In the Loading the Data and Required Packages section, I load the required package/data for data cleaning and model fitting, I also set the seed as 156. In the Training Model sectiton, I fit the data using random forest with cross validation. Finally, in the Prediction section, I use the model to predict the test set.
Loading Data:
library(caret)
library(dplyr)
set.seed(156)
training = read.csv("pml-training.csv", header = T)
testing = read.csv("pml-testing.csv", header = T)
By viewing the attributes’ names, we can see that there are some useless attributes that are cannot be used to train a model, like index, user_name, raw_timestamp_part_1, etc.
Also notice that there’s huge number of missing value in testing data, we need to get rid of those attributes with missing data.
selected.attributes = c()
for (i in 1:length(testing)){
if (!is.na(unique(testing[, i]))){
selected.attributes = c(selected.attributes, i)
}
}
training = training[, selected.attributes]
testing = testing[, selected.attributes]
training = training[, 6:length(training)]
testing = testing[, 6:length(testing)]
Since this data contains both discrete and continuous variables. I decide to use random forest to fit the model.

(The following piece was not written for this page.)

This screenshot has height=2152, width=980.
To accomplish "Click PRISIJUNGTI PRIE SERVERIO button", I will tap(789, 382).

fitRF = train(classe ~., data = training, method = 'rf', trControl = trainControl(method = 'cv', number = 5), na.action = na.omit)

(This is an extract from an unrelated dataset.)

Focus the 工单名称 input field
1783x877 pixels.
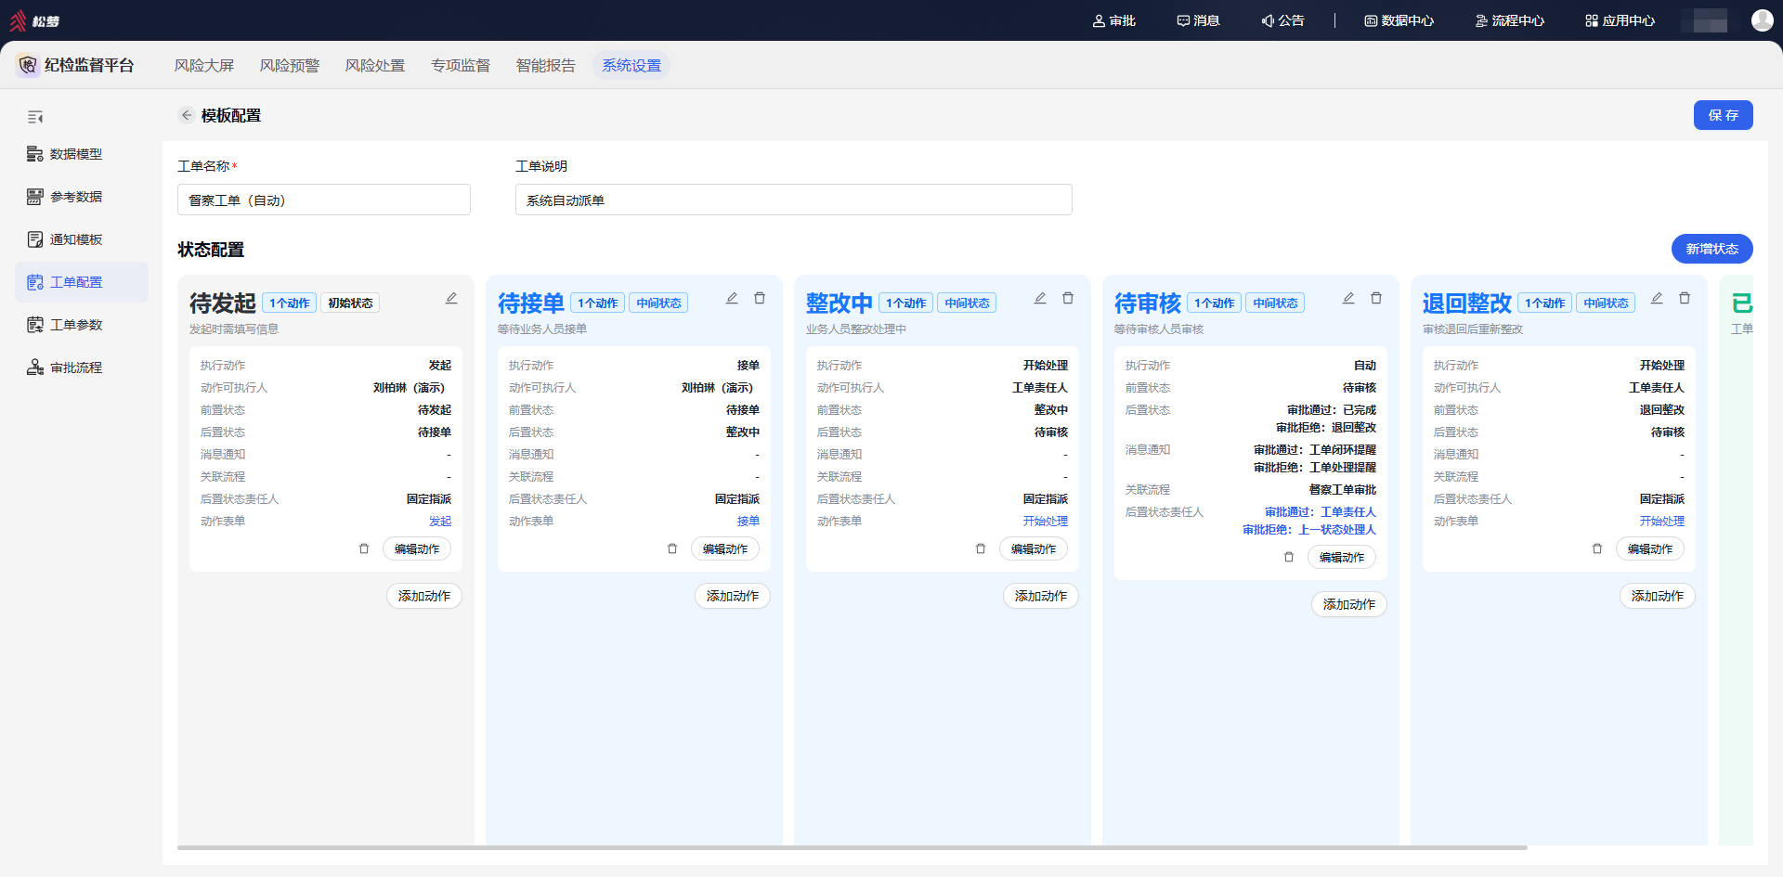pos(324,200)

Take a look into the summary of the model:
fitRF
## Random Forest
##
## 19622 samples
## 54 predictor
## 5 classes: 'A', 'B', 'C', 'D', 'E'
##
## No pre-processing
## Resampling: Cross-Validated (5 fold)
## Summary of sample sizes: 15699, 15699, 15698, 15697, 15695
## Resampling results across tuning parameters:
##
## mtry Accuracy Kappa
## 2 0.9957702 0.9946494
## 28 0.9981142 0.9976147
## 54 0.9960761 0.9950364
##
## Accuracy was used to select the optimal model using the largest value.

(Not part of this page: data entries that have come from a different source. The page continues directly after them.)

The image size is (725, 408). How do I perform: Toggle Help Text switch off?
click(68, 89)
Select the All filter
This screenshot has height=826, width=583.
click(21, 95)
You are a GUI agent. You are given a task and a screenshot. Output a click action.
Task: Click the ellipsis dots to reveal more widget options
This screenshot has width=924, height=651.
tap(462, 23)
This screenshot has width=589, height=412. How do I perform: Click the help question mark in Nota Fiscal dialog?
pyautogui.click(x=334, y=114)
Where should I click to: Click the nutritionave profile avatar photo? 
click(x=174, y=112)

## The final value used for the model was mtry = 28.
varImp(fitRF)
## rf variable importance
##
## only 20 most important variables shown (out of 54)
##
## Overall
## num_window 100.000
## roll_belt 63.362
## pitch_forearm 38.560
## yaw_belt 31.631
## magnet_dumbbell_z 29.225
## magnet_dumbbell_y 27.680
## pitch_belt 27.424
## roll_forearm 22.301
## accel_dumbbell_y 13.370
## magnet_dumbbell_x 11.189
## accel_forearm_x 10.515
## roll_dumbbell 10.306
## accel_belt_z 9.721
## total_accel_dumbbell 9.520
## accel_dumbbell_z 8.230
## magnet_belt_z 7.787
## magnet_forearm_z 7.322
## magnet_belt_y 6.782
## magnet_belt_x 5.900
## roll_arm 5.736
The results shows that The final value used for the model was mtry = 117. And the accuracy performs on the training set is about 0.79.
We can also plot the accuracy-predictor.
plot(fitRF)
And we notice that selecting about 27 predictors works best.
pred = predict(fitRF, newdata = testing)
pred
## [1] B A B A A E D B A A B C B A E E A B B B
## Levels: A B C D E